SAO PAULO, Nov 4 (Reuters) - State-run oil company Petrobras could receive as much as $20 billion from the Brazilian government in compensation for a fall in oil prices since an oil-for-stock swap in 2010, newspaper Folha de S. Paulo said on Friday.
No decision has yet been made, Petrobras said in a securities filing, adding that the amount to be paid will be determined by independent experts hired by the company and the government regulatory agency ANP.
Preferred shares of Petroleo Brasileiro SA, as the world's most indebted oil company is formally known, were up 1.7 percent. Its five-year CDS, a gauge of credit risk, fell 0.7 percent.
Petrobras received exploration rights to 5 billion barrels of oil and gas in the Santos basin in 2010 as part of a $70 billion share offering, the world's largest-ever at that time.
Terms of the sale included a renegotiation after five years, during which time Brent crude prices tumbled from above $100 a barrel to $57 at the end of 2014.
Petrobras and the government expect to conclude the renegotiation by the end of this year, Folha said, citing unidentified sources.
"This would be good news," wrote Aaron Holsberg, head of Latin American credit research at Santander.

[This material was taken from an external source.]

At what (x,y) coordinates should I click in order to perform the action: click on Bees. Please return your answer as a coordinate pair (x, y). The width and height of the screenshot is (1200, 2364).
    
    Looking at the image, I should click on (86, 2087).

He expects the government to pay Petrobras with additional oil reserves instead of cash, given the country's record budget shortfall.
"Petrobras could partly monetize the reserves as part of its asset divestment effort," Holsberg said in a note to clients.
One government condition is that Petrobras use part of the money it receives to pay overdue taxes, Folha said.
The Finance Ministry declined to comment on the report.
Many analysts had been concerned that Petrobras would have to pay the government billions of dollars to hang on to the rights, located in Brazil's offshore subsalt region where vast deposits of oil and gas lie beneath a layer of salt.
However, Petrobras Chief Executive Pedro Parente told Reuters in late September he believed the government would end up owing Petrobras instead.